[DATASET]
[Start of Attachment]
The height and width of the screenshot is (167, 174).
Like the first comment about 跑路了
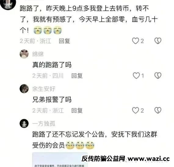(x=136, y=41)
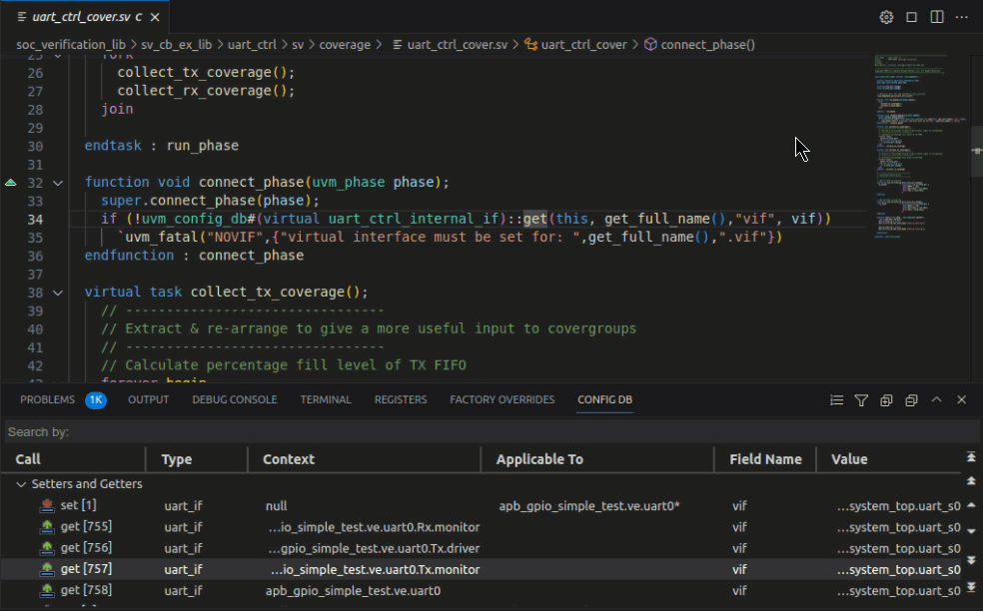Click the scroll-to-top icon in Value column
This screenshot has width=983, height=611.
click(968, 459)
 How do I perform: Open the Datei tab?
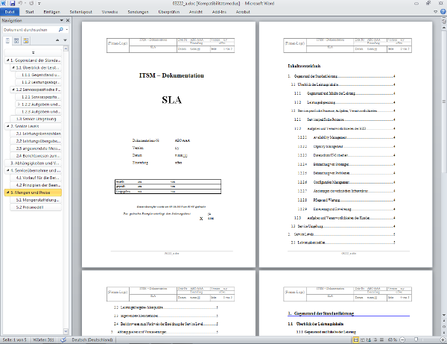pyautogui.click(x=10, y=13)
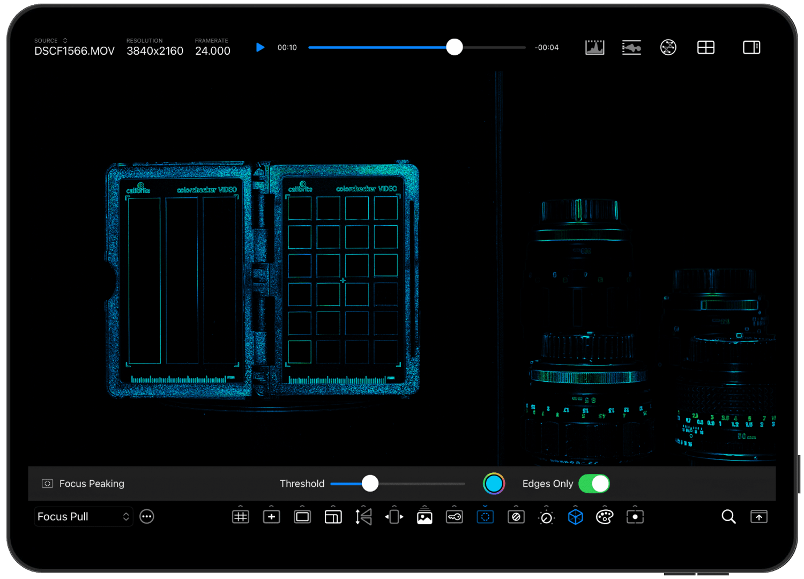Show the grid overlay tool
This screenshot has height=579, width=804.
point(240,516)

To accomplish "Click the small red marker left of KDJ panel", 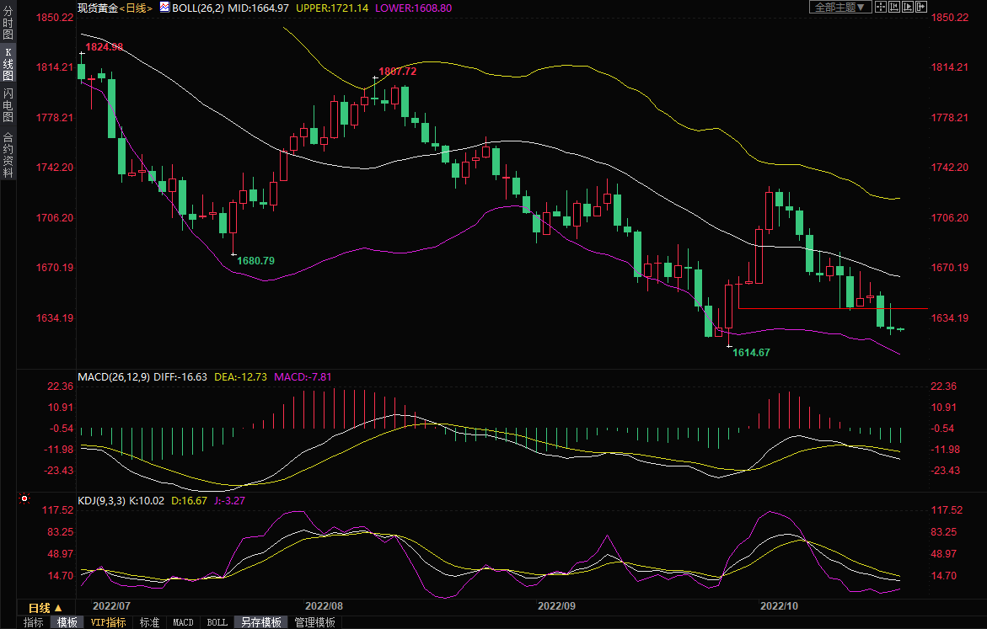I will pos(24,498).
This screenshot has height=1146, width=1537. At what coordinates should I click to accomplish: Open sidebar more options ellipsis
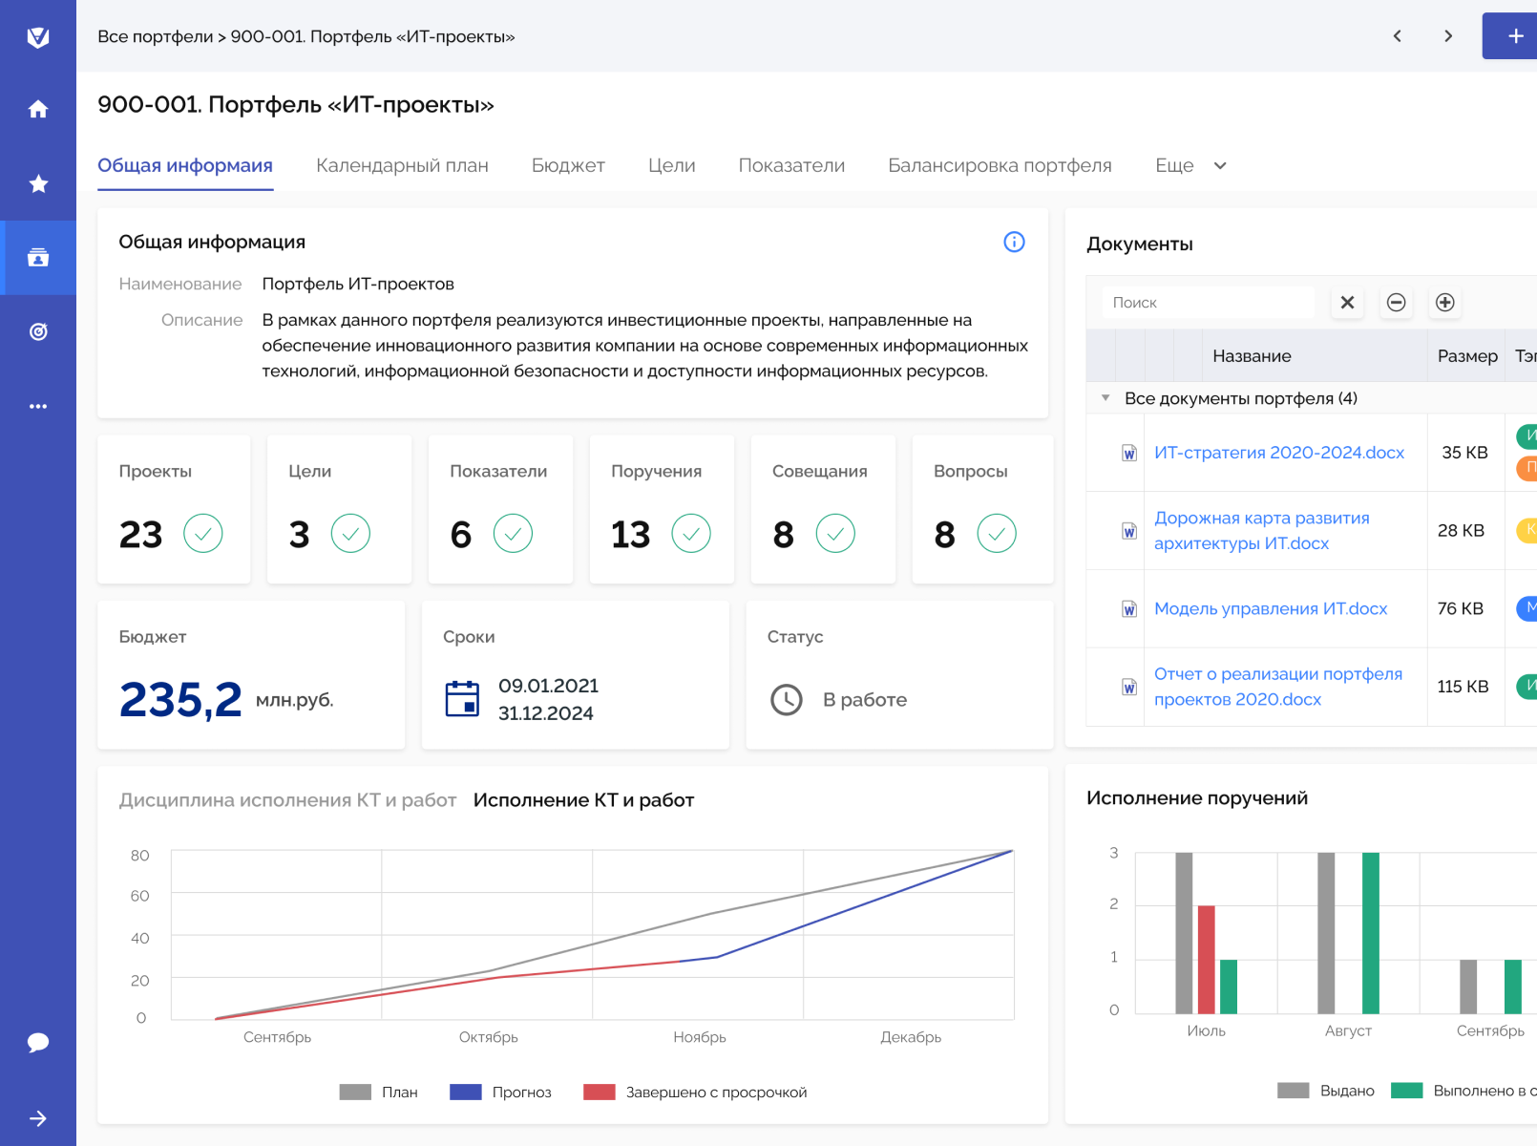[x=38, y=406]
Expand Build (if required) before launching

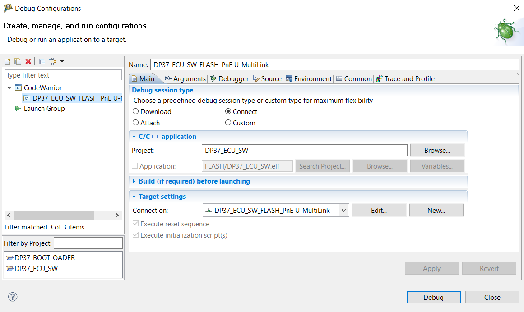(x=134, y=181)
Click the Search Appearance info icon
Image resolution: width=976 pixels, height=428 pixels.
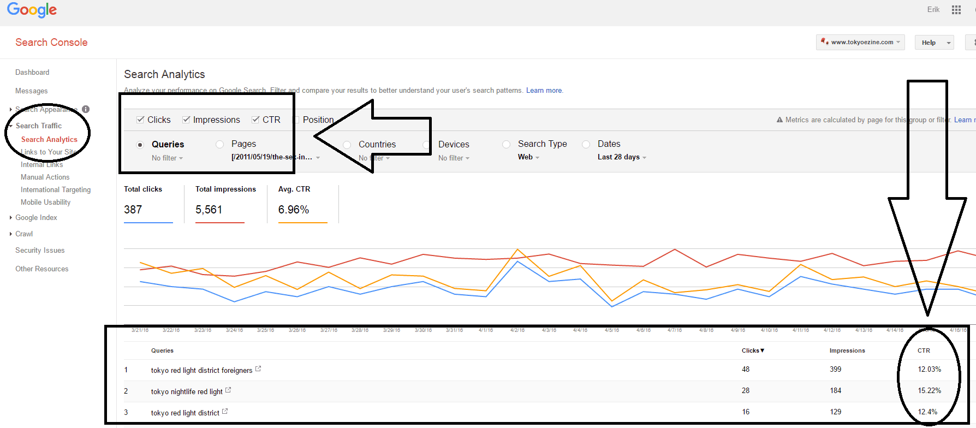[86, 109]
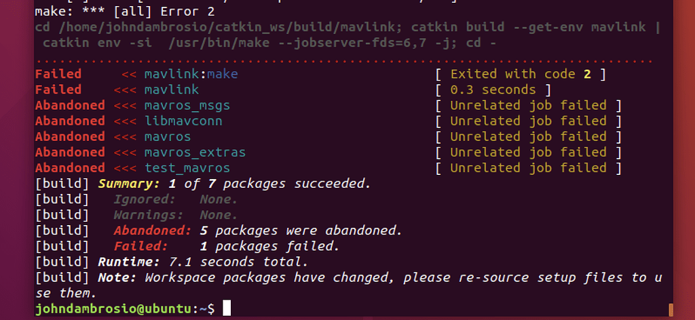
Task: Click the terminal cursor block at the prompt
Action: click(227, 309)
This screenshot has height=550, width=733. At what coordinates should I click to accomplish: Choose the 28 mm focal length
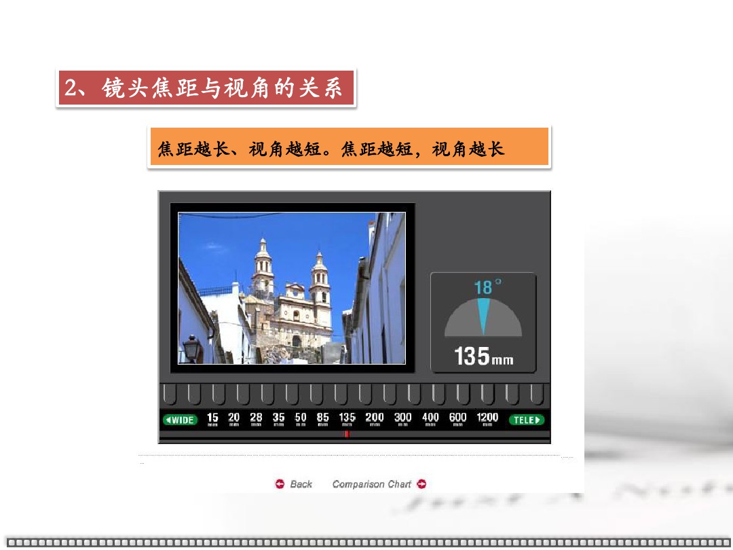(256, 419)
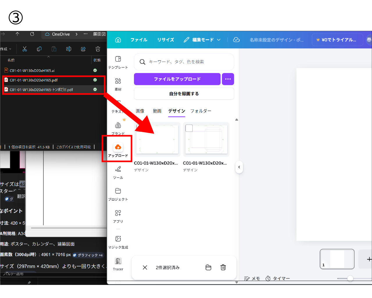Toggle checkbox on second design thumbnail
This screenshot has width=372, height=298.
189,128
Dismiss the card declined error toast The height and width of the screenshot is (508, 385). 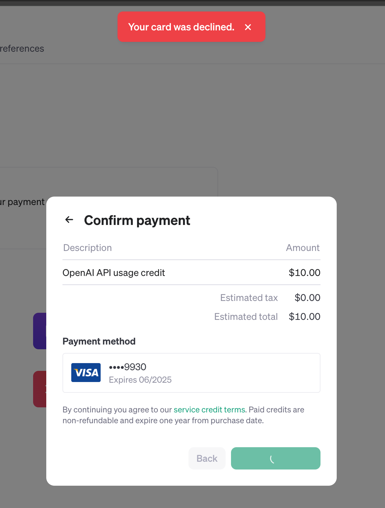pos(248,27)
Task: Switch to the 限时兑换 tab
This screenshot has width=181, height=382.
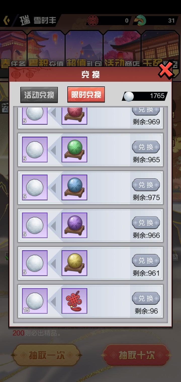Action: pyautogui.click(x=86, y=94)
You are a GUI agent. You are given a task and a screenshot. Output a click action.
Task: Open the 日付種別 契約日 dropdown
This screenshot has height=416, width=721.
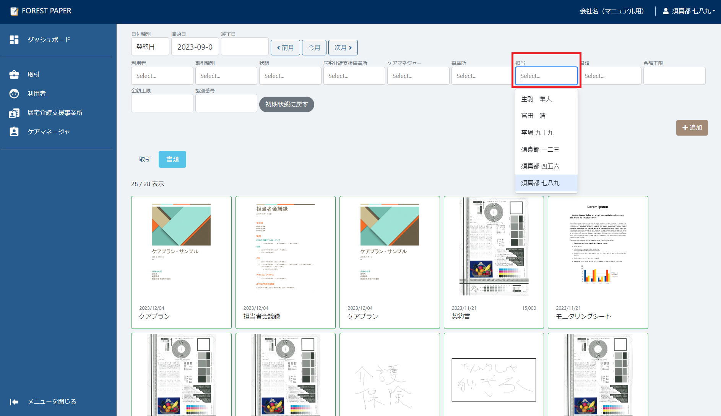tap(150, 47)
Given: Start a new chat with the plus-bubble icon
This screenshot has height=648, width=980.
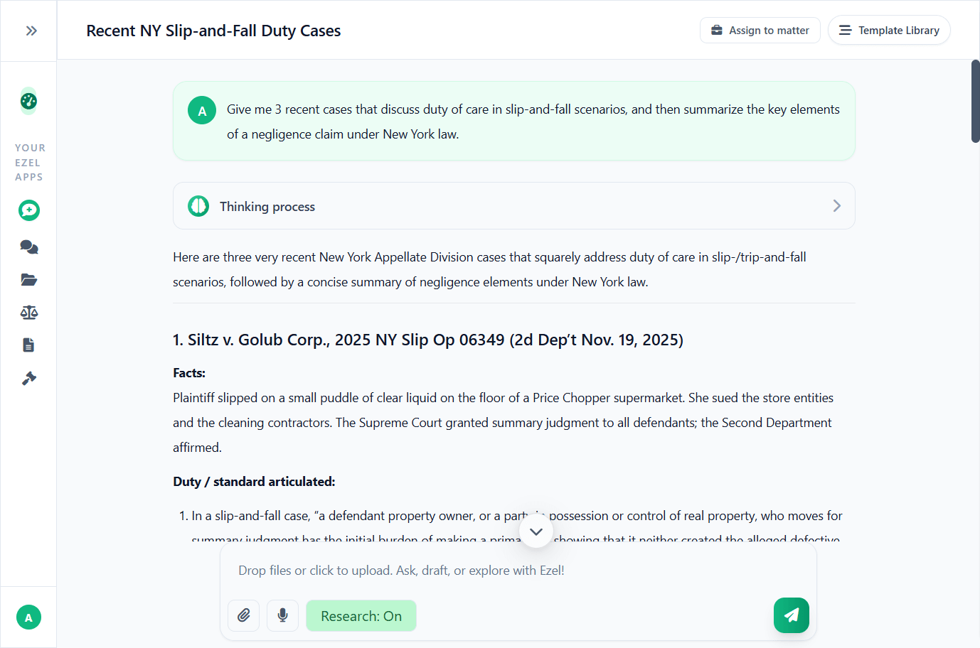Looking at the screenshot, I should (28, 210).
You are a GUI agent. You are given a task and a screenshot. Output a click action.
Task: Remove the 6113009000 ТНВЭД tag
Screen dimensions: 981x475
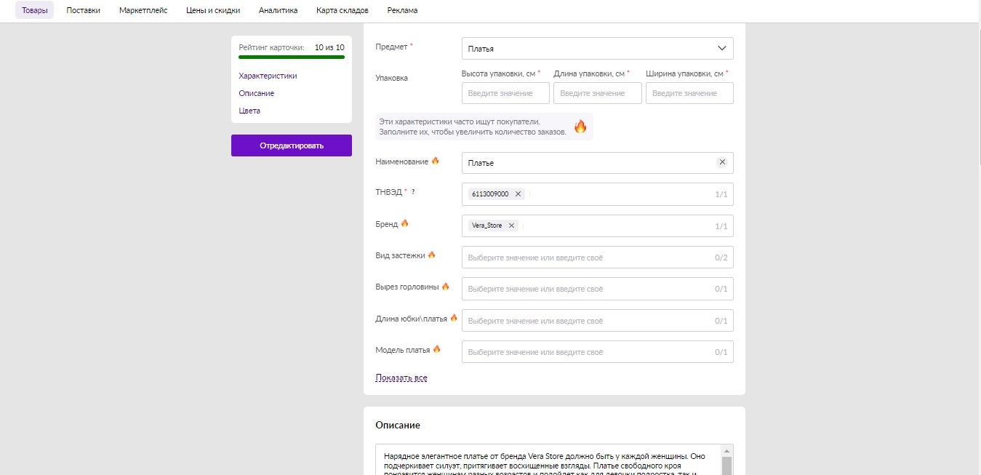tap(518, 194)
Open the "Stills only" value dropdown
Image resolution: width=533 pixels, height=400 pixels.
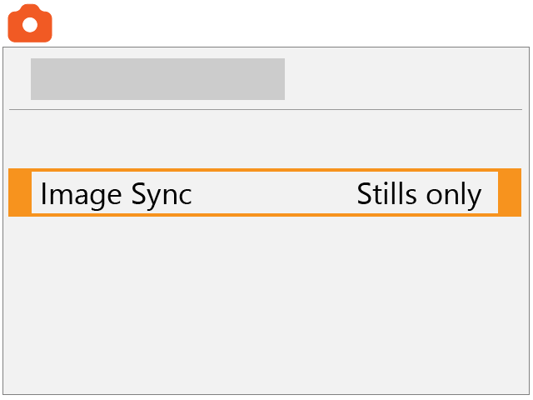419,194
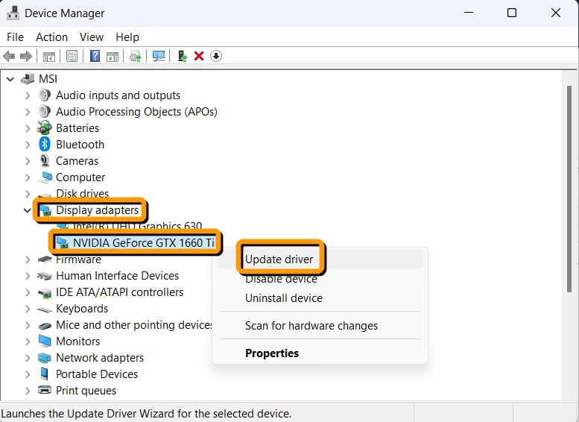Collapse the Display adapters category
The image size is (579, 422).
pyautogui.click(x=28, y=210)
[End of Attachment]
[WHAT THE TASK REQUIRES] Print, without pictures, exactly the lines from the one containing "Task: Remove the 6113009000 ТНВЭД tag" through the final line of the records above.

[SOLUTION TO THIS TASK]
Task: Remove the 6113009000 ТНВЭД tag
Screen dimensions: 981x475
tap(518, 194)
Open the "Stills only" value dropdown
Image resolution: width=533 pixels, height=400 pixels.
419,194
Collapse the Display adapters category
The image size is (579, 422).
pyautogui.click(x=28, y=210)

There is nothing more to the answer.